In 2020, ZANU PF won a by-election in Ward 28, which now forms part of the new Cowdray Park constituency. In that by-election, ZANU PF won 1,899 votes while two opposition “double candidates” had a combined 1,450 votes. However, traditionally, opposition supporters do not vote in numbers in by-elections. In 2018, the MDC Alliance won that ward by 8,514 to ZANU PF’s 3,632 votes.

ZANU PF remains hugely unpopular in Bulawayo, where it only won in Bulawayo South in 2018 because of a split opposition vote.

A win for Mthuli would mark his transition from “technocrat” to full politician. A loss will be cheered loudly by critics who despise him for his role in the economic crisis.

Epworth: Anyone’s race

Epworth, an impoverished constituency south of Harare, has always seen tough battles between ZANU PF and the opposition.
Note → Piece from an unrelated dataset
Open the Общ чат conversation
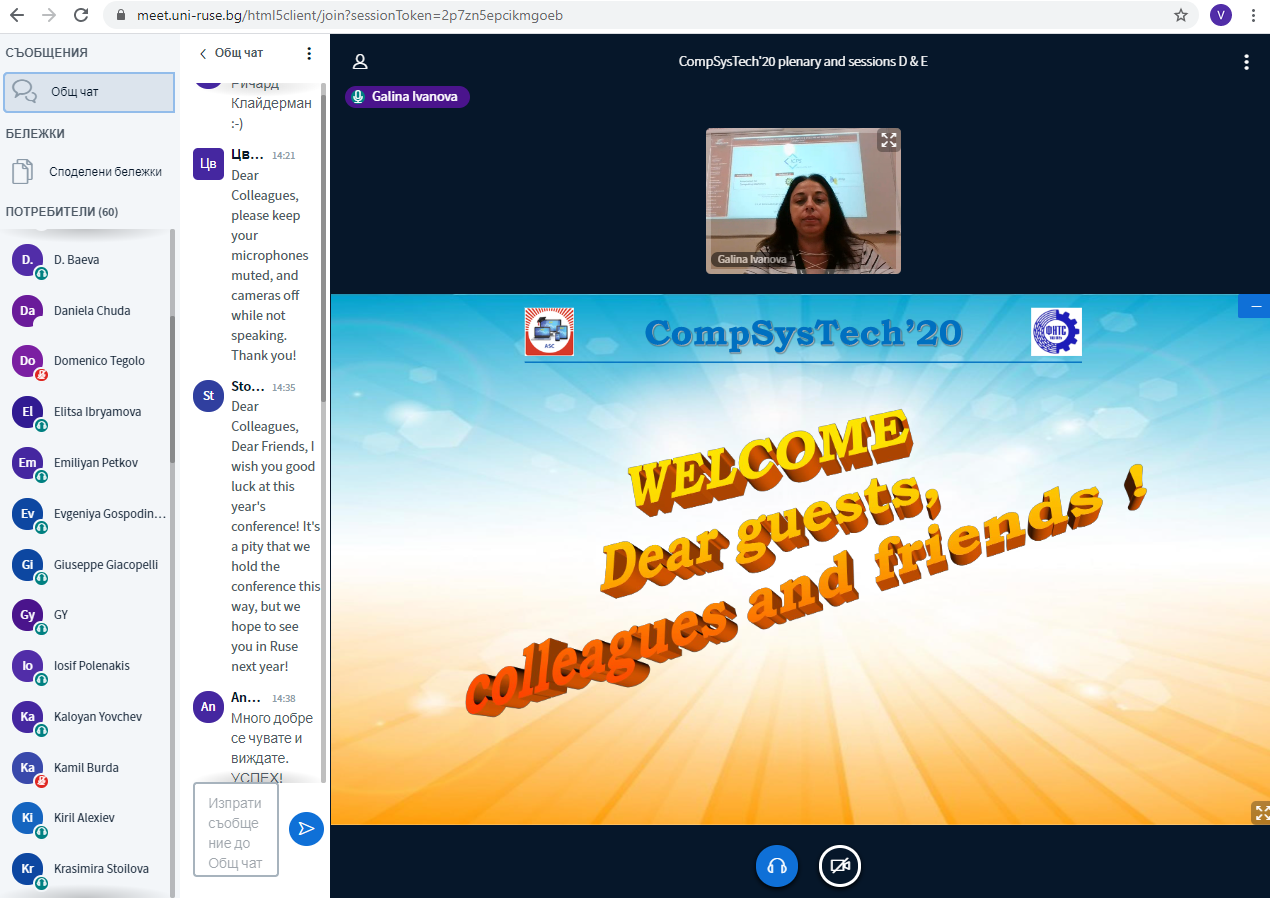Viewport: 1270px width, 898px height. [x=89, y=92]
In 2018, the MDC Alliance’s Earthrage Kureva won Epworth with 26,082 votes. He won because the ZANU PF vote was split between Zalera Makhari and Kuda Damson, whose combined vote was just 812 votes more than Kureva’s tally. The constituency has since been split into Epworth North and South. Makari returned to win the 2022 by-election, but is not on the ballot after a surprise loss in the ZANU PF primaries. ZANU PF’s Taedzwa Mutana faces CCC’s Kudakwashe Chatambudza, a councillor, in Epworth South.
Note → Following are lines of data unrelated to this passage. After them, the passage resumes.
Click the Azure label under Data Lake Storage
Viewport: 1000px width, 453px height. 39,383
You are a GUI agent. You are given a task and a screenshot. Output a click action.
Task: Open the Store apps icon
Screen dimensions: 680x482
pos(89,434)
A more interesting battle is in Epworth North, where ZANU PF’s Taurai Kandishaya, the party’s deputy youth commissar, is up against CCC’s Zivai Mhetu, who until last year was with the rival MDC-T but is popular in the constituency.

In a radio debate in July, an opponent shot at Kandishaya for using the promise of title deeds to win votes. Kandishaya replied: “If an election campaign leaves you with title deeds, that is good. Unlike an election campaign that leaves you only with jokes and Bible verses.”
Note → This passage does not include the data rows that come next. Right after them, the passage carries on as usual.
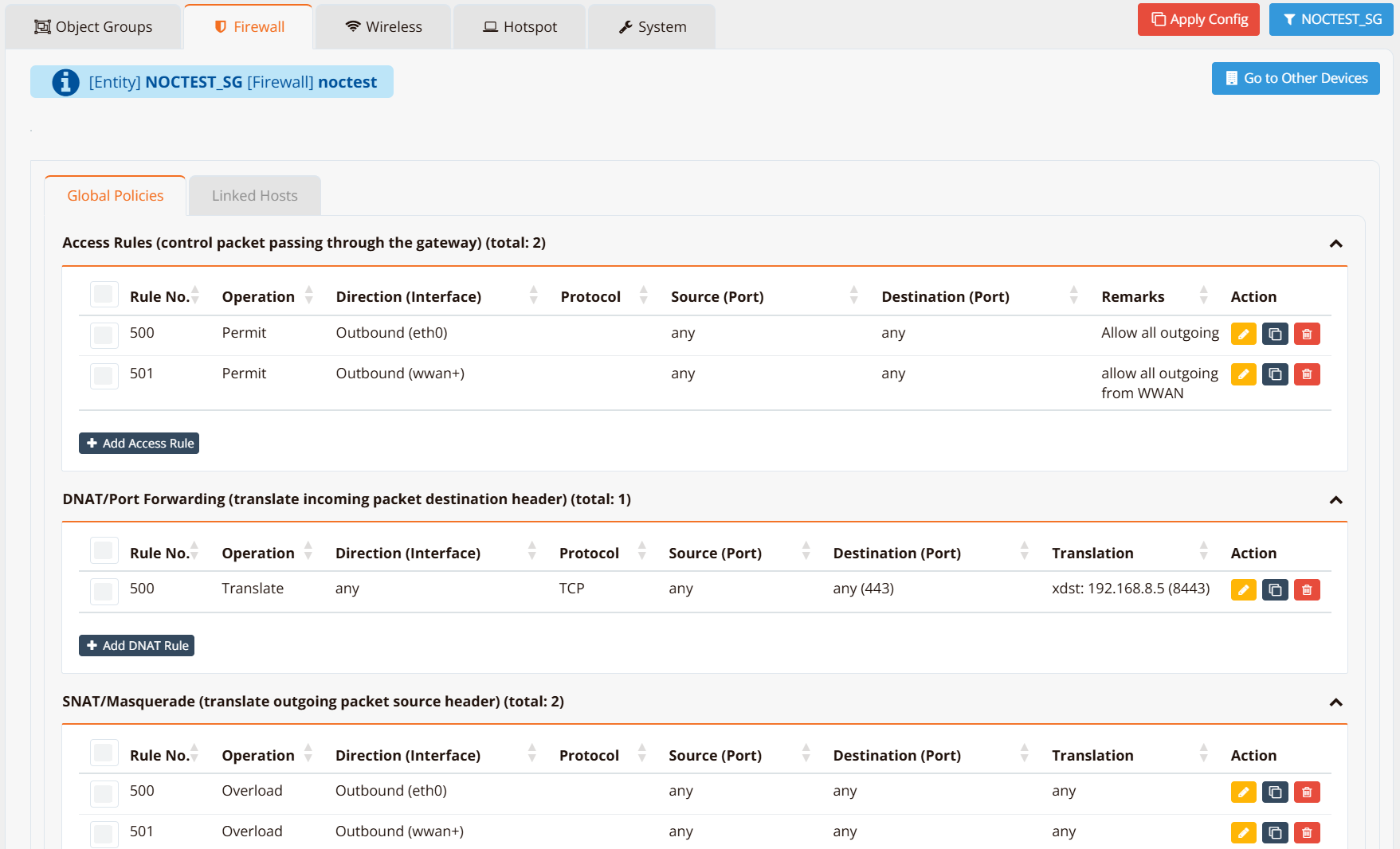1400x849 pixels.
Task: Check the box for access rule 500
Action: click(104, 335)
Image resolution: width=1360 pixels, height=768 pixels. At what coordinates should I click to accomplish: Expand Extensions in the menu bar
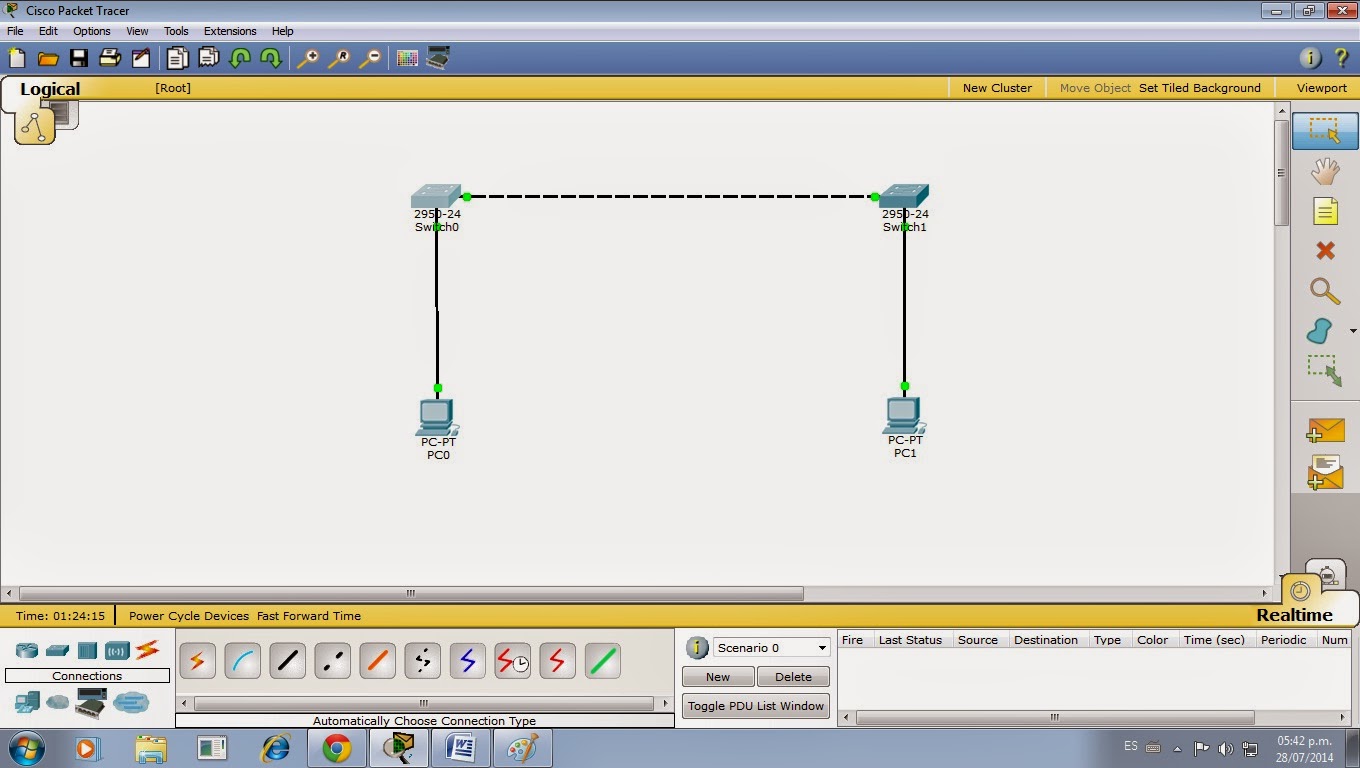(230, 31)
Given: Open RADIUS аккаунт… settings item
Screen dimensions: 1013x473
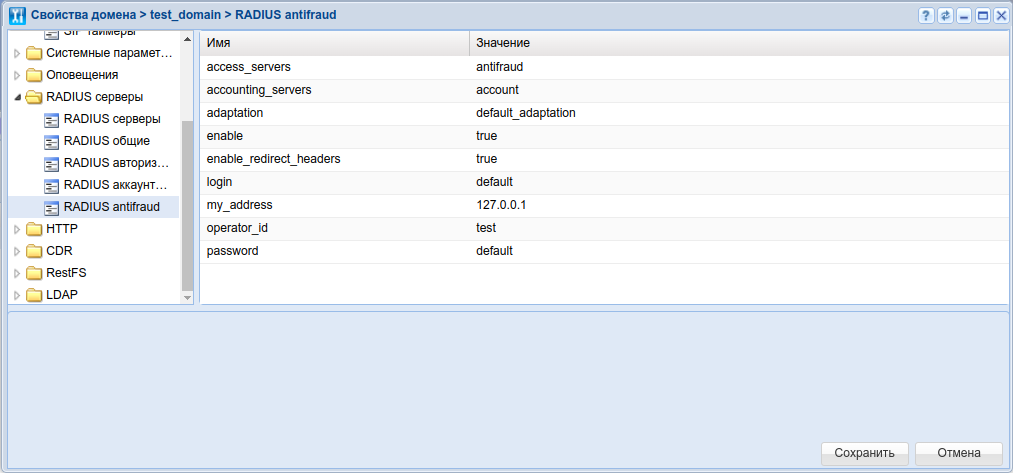Looking at the screenshot, I should [x=114, y=185].

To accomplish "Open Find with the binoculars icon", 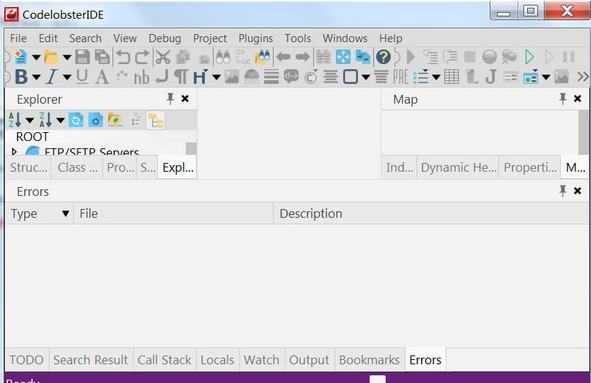I will pos(223,57).
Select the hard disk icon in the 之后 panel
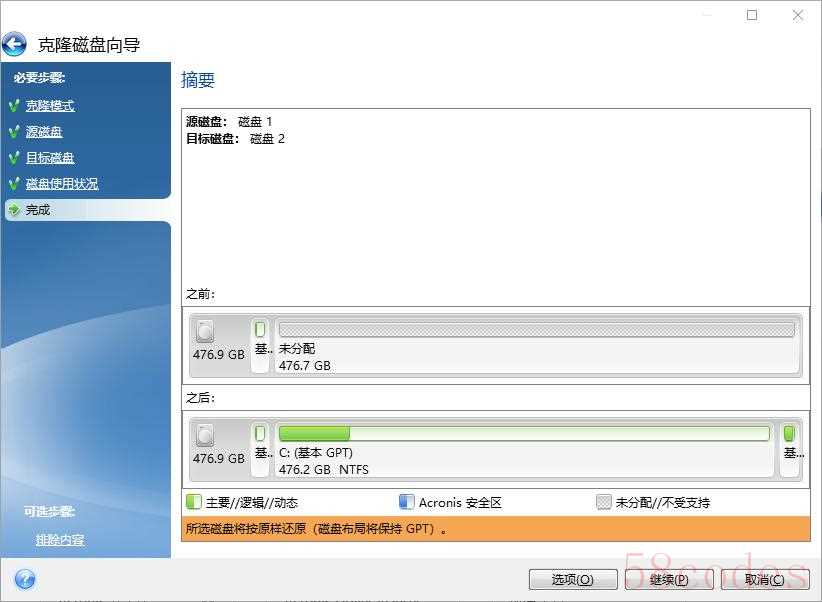 [206, 435]
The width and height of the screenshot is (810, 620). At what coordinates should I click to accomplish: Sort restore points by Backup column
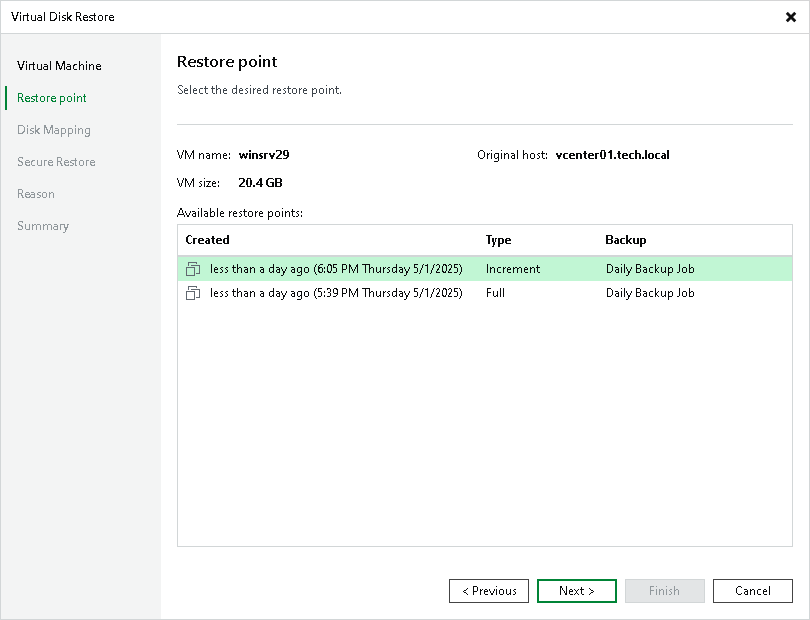pos(625,240)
A ZANU PF wins vindicates its strategy to use title deeds as a carrot for poor people in peri-urban settlements, while a CCC win is a rejection of ZANU PF’s plan to use poverty as a campaign tool.

CCC’s Mhetu, left, and ZANU PF’s Kandishaya, right, meet on the campaign trail in Epworth North


Mat South: a stronghold for turning?

The CCC’s by-election win of two Bulilima ward seats in September last year gave it a reason to believe that the province, where ZANU PF is traditionally strong, can be turned.

In Insiza South, there is some anger among ZANU PF supporters over the primaries; Andrew Langa was forced to stand aside for another candidate, Spare Sithole. In Insiza North, Farai Taruvinga was declared winner after a controversial primary against Qhubani Moyo.

In 2018, Chamisa won 90,292 (41.7%) in Matabeleland South versus Mnangagwa’s 107,008 votes (49.4%).

Norton: Will it be Temba’s baby?

In Zimbabwe’s polarised environment, independent candidates rarely win. Temba Mliswa was the only independent candidate to win in 2018, benefitting from both disaffected ZANU PF voters and a weak opposition candidate. Can he do it again? This time, he comes up against Richard Tsvangirai of the CCC and ZANU PF’s Constance Shamu.

Both Tsvangirai and Shamu had to come through contentious party candidate selection processes, which left many bitter. But Tsvangirai can still count on urban voters’ tradition of choosing whatever candidate from their party, while Shamu and Mliswa have the disadvantage that the delimination took away two mostly rural wards that could have given them votes.